About this task: Set down exactly the lines below, starting at the one that contains "Advertise With Us (977, 1699)" and ending at the one that contains "Trump Kidnaps Gov.", with both of those lines included and nothing else.

-------------------------

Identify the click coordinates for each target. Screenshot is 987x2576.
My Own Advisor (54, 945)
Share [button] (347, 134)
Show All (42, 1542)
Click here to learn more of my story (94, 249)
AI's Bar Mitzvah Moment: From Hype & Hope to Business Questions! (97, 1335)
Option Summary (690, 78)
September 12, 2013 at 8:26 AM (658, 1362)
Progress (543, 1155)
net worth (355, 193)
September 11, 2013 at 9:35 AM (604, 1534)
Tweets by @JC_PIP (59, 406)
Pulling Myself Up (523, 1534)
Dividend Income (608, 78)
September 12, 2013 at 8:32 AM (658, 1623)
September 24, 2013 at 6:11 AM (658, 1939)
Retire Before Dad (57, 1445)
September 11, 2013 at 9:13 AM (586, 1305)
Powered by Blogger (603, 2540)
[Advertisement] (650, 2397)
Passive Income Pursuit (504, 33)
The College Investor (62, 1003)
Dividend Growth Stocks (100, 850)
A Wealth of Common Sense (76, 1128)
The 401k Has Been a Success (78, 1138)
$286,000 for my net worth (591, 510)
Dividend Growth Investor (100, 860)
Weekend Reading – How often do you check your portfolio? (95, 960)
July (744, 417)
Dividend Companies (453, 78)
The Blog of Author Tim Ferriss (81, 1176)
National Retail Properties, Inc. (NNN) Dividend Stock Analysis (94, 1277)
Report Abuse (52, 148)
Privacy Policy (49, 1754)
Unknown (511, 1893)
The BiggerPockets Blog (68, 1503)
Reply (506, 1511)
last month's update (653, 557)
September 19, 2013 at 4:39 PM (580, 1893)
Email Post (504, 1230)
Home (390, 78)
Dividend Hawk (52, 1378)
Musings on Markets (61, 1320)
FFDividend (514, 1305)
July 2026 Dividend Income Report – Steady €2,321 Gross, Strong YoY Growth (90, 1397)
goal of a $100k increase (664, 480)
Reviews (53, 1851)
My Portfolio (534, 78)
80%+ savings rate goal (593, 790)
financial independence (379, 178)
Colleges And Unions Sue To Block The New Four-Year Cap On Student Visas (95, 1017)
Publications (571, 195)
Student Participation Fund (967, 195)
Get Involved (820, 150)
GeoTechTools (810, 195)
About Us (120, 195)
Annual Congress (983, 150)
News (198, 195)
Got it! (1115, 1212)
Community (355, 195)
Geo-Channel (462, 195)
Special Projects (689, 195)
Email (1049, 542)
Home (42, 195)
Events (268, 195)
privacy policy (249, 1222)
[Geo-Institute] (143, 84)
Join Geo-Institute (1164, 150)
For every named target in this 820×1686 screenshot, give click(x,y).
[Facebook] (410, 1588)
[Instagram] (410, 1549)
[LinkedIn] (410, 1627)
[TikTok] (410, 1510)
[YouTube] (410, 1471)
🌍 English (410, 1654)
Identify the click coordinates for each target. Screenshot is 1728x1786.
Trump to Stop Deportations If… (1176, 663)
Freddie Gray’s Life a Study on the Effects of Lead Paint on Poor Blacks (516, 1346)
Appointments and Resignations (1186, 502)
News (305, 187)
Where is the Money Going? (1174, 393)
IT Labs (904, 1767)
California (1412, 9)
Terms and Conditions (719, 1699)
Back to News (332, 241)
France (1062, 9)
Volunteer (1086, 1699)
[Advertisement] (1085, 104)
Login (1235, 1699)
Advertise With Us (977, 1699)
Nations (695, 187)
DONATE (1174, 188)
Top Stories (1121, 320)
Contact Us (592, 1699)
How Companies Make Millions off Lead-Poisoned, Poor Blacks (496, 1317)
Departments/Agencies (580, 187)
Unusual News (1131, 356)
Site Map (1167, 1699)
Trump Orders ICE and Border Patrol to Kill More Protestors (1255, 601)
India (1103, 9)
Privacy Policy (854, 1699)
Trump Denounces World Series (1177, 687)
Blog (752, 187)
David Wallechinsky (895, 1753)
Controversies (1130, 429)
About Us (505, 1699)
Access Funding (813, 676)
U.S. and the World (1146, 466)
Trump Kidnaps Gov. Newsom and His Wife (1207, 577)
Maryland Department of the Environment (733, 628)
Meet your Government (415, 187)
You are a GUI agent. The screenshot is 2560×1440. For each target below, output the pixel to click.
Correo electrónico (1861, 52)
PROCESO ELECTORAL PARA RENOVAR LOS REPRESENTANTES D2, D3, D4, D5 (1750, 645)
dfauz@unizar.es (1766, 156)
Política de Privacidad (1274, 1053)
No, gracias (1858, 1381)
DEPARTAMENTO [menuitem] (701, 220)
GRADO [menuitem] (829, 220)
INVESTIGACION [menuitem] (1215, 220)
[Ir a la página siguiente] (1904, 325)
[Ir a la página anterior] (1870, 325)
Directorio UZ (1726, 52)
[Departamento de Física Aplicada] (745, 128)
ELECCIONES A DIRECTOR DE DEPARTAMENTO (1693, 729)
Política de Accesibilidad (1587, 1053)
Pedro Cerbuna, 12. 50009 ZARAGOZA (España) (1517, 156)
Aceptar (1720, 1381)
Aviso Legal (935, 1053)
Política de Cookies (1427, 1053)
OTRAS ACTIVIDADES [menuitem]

-------------------------

Task solution:
Advertise With Us (977, 1699)
Nations (695, 187)
DONATE (1174, 188)
Top Stories (1121, 320)
Contact Us (592, 1699)
How Companies Make Millions off Lead-Poisoned, Poor Blacks (496, 1317)
Departments/Agencies (580, 187)
Unusual News (1131, 356)
Site Map (1167, 1699)
Trump Orders ICE and Border Patrol to Kill More Protestors (1255, 601)
India (1103, 9)
Privacy Policy (854, 1699)
Trump Denounces World Series (1177, 687)
Blog (752, 187)
David Wallechinsky (895, 1753)
Controversies (1130, 429)
About Us (505, 1699)
Access Funding (813, 676)
U.S. and the World (1146, 466)
Trump Kidnaps Gov. Newsom and His Wife (1207, 577)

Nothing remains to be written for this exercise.